Sebelumnya, Majelis hakim Pengadilan Tindak Pidana Korupsi (Tipikor) pada Pengadilan Negeri Jakarta Pusat menjatuhkan vonis hukuman 10 tahun penjara kepada mantan Menteri Pendidikan, Kebudayaan, Riset, dan Teknologi (Mendikbudristek) Nadiem Makarim dalam kasus korupsi pengadaan laptop berbasis Chromebook.
“Menjatuhkan pidana kepada terdakwa oleh karena itu dengan pidana penjara selama 10 tahun," sebut Ketua Majelis Hakim, Purwanto S Abdullah saat membacakan amar putusan di Pengadilan Tipikor Jakarta, Selasa (30/6/2026).
Menurut majelis hakim, Nadiem terbukti melakukan tindak pidana korupsi secara bersama-sama sesuai dakwaan jaksa.
Selain pidana penjara, majelis hakim menjatuhkan pidana denda sebesar Rp 1 miliar dengan ketentuan apabila tidak dibayar maka diganti dengan pidana kurungan selama 190 hari.
Majelis hakim juga menjatuhkan pidana tambahan kepada Nadiem berupa kewajiban membayar uang pengganti sebesar Rp 809 miliar subsider 5 tahun penjara.
Majelis hakim pun menetapkan masa penahanan yang telah dijalani Nadiem dikurangkan seluruhnya dari pidana yang dijatuhkan.

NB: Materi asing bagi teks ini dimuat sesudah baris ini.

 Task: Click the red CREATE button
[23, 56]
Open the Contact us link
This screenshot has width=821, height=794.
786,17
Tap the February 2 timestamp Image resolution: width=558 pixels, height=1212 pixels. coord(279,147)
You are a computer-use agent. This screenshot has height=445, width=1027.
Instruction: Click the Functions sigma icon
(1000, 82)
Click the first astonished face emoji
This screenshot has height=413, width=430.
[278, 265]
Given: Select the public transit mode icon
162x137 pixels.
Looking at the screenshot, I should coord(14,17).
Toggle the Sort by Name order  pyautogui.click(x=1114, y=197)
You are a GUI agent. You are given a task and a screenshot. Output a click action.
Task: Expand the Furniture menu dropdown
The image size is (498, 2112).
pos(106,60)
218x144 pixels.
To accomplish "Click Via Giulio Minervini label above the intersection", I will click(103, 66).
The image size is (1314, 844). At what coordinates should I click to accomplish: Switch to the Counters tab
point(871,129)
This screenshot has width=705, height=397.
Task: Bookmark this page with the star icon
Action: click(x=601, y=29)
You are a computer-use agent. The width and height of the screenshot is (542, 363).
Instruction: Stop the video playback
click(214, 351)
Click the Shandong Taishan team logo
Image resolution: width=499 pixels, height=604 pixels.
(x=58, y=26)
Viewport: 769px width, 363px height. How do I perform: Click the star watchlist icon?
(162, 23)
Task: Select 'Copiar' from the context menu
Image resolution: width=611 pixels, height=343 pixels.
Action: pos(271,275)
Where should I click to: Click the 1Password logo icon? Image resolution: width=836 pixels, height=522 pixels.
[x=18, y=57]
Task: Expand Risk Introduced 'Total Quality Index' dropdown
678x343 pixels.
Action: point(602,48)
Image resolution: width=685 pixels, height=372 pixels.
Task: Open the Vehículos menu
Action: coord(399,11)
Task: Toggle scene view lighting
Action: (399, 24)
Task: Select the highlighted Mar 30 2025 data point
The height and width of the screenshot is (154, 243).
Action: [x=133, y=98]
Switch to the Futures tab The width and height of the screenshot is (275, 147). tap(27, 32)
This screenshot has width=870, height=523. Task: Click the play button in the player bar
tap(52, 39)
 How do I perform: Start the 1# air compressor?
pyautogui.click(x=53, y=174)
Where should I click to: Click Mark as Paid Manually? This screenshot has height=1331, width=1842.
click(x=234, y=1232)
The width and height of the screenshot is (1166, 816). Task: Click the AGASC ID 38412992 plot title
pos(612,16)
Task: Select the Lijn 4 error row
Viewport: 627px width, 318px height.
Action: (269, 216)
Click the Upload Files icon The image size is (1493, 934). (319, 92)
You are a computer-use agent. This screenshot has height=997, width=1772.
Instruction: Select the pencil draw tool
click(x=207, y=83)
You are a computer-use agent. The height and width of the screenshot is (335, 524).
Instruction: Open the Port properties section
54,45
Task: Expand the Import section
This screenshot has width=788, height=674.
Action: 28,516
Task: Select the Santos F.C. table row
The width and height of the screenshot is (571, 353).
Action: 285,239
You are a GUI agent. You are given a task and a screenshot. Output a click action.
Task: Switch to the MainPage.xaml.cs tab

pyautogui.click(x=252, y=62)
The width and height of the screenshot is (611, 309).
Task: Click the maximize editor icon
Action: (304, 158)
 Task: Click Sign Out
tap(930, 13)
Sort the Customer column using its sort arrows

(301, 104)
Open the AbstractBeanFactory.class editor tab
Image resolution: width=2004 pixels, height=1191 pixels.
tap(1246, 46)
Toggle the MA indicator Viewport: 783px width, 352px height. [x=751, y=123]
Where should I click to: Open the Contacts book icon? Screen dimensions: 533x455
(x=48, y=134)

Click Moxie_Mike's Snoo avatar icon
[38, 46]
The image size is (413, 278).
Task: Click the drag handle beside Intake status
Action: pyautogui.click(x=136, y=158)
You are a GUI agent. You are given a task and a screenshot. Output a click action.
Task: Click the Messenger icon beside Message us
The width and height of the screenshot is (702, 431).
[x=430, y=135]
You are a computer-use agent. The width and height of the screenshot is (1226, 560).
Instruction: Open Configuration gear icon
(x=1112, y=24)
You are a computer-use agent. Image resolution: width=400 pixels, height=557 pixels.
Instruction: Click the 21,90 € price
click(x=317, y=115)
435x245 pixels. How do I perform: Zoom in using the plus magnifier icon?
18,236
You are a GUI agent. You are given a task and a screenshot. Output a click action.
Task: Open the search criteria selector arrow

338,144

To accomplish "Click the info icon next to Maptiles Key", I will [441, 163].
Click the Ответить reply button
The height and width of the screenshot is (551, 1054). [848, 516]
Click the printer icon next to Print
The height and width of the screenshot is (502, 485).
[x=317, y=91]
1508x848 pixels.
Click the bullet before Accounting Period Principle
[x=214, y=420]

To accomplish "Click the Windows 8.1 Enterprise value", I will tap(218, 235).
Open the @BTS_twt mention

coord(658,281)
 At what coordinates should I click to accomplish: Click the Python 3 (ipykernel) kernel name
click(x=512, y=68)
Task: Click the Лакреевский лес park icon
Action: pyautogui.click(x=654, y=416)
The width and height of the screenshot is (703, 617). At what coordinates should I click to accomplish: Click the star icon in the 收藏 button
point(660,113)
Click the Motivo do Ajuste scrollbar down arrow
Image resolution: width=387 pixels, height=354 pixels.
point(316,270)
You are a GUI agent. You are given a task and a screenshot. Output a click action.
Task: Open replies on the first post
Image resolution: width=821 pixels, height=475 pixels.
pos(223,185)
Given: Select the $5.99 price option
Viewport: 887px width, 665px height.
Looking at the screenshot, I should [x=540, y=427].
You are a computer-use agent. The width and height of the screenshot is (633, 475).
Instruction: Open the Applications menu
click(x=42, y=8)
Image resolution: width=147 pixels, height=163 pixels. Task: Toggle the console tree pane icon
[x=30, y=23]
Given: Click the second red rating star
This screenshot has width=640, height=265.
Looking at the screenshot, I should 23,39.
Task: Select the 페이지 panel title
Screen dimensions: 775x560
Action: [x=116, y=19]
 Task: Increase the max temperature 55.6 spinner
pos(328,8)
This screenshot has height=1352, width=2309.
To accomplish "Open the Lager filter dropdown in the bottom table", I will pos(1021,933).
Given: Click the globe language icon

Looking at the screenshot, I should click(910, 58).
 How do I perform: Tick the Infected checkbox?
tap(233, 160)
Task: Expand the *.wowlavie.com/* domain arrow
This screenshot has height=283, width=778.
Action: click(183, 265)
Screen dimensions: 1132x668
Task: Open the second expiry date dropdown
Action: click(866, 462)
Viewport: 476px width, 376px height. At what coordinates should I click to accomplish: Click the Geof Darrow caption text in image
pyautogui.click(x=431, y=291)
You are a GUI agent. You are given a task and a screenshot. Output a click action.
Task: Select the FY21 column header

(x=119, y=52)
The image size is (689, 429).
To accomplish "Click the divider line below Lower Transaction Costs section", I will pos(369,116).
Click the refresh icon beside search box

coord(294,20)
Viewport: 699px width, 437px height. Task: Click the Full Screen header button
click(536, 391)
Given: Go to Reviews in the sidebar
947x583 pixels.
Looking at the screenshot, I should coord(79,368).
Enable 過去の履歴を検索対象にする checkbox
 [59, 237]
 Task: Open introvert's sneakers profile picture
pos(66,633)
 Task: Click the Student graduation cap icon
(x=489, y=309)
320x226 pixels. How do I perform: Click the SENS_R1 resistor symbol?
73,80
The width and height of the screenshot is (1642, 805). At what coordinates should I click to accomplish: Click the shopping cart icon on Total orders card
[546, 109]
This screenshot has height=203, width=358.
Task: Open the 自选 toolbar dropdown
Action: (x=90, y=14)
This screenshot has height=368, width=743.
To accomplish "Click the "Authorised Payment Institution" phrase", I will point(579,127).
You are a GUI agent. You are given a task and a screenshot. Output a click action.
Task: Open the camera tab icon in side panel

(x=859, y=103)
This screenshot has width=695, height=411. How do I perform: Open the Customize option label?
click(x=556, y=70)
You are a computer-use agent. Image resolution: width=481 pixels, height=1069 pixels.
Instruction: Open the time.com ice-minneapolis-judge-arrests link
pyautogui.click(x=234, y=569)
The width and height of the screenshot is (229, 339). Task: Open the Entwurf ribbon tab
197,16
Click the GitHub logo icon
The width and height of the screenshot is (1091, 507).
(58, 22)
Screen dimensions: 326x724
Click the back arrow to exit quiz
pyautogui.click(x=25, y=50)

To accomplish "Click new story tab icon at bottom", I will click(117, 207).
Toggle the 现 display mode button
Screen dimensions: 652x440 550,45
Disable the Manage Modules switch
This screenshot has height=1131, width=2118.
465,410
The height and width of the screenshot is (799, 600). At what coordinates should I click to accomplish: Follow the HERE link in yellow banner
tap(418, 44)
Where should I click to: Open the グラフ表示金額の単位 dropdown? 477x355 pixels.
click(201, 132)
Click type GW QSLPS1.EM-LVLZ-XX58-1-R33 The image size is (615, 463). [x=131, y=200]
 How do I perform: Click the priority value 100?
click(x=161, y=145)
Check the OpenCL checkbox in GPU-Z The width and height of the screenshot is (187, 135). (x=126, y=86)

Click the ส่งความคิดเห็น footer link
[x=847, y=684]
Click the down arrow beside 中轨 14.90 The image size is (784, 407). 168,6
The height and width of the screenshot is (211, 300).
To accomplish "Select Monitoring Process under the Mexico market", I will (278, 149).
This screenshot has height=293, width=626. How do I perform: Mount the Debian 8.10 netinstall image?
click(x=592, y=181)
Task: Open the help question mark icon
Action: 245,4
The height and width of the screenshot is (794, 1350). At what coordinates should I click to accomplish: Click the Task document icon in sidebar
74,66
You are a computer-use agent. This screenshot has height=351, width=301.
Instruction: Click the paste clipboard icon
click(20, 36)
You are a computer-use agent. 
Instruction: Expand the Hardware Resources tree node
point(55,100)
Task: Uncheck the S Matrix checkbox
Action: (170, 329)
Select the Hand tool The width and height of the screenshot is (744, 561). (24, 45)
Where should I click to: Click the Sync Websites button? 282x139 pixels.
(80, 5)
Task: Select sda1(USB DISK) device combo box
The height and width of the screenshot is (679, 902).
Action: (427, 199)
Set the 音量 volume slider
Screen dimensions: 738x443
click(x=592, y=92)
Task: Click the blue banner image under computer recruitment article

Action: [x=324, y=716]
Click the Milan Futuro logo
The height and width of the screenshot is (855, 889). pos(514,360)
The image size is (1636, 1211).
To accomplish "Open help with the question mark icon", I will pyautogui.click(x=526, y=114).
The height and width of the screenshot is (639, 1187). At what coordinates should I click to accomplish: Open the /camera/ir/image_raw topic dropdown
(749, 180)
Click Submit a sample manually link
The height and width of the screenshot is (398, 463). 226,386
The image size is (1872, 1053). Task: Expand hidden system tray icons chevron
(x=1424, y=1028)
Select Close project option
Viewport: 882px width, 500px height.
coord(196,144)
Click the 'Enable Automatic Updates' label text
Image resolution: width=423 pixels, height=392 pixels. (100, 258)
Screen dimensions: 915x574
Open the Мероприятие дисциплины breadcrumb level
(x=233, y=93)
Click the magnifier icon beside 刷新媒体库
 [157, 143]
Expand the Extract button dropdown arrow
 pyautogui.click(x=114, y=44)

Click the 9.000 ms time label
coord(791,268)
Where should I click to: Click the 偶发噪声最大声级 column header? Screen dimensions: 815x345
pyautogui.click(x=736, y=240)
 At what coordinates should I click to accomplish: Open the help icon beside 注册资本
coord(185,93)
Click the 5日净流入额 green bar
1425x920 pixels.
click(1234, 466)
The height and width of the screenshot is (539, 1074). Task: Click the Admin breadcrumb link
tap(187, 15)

Putusan ini lebih ringan dibanding tuntutan Jaksa Penuntut Umum (JPU) yang meminta majelis hakim menjatuhkan pidana penjara selama 18 tahun dan denda Rp 1 miliar subsider kurungan selama 190 hari.
Selain itu, jaksa menuntut pidana tambahan berupa pembayaran uang pengganti sebesar Rp 809,596 miliar dan Rp 4,871 triliun atau total Rp 5,680 triliun.
Apabila harta benda terdakwa tidak mencukupi maka hukuman uang pengganti itu diganti dengan pidana penjara selama sembilan tahun.
Dalam hal ini, Nadiem Makarim mengaku tak punya uang untuk membayar uang pengganti sebesar Rp 809,5 miliar yang dijatuhkan kepadanya dalam kasus korupsi pengadaan laptop berbasis Chromebook.
Seperti diketahui, dalam situs e-lhkpn milik Komisi Pemberantasan Korupsi (KPK), Nadiem terakhir melaporkan Laporan Harta Kekayaan Penyelenggara Negara (LHKPN) pada 22 Februari 2025 atau tepatnya saat menjabat sebagai Menteri Pendidikan, Kebudayaan, Riset, dan Teknologi.
Dari data tersebut, Nadiem memiliki total harta kekayaan kekayaan sebesar Rp 600.641.456.655 atau Rp 600,6 miliar.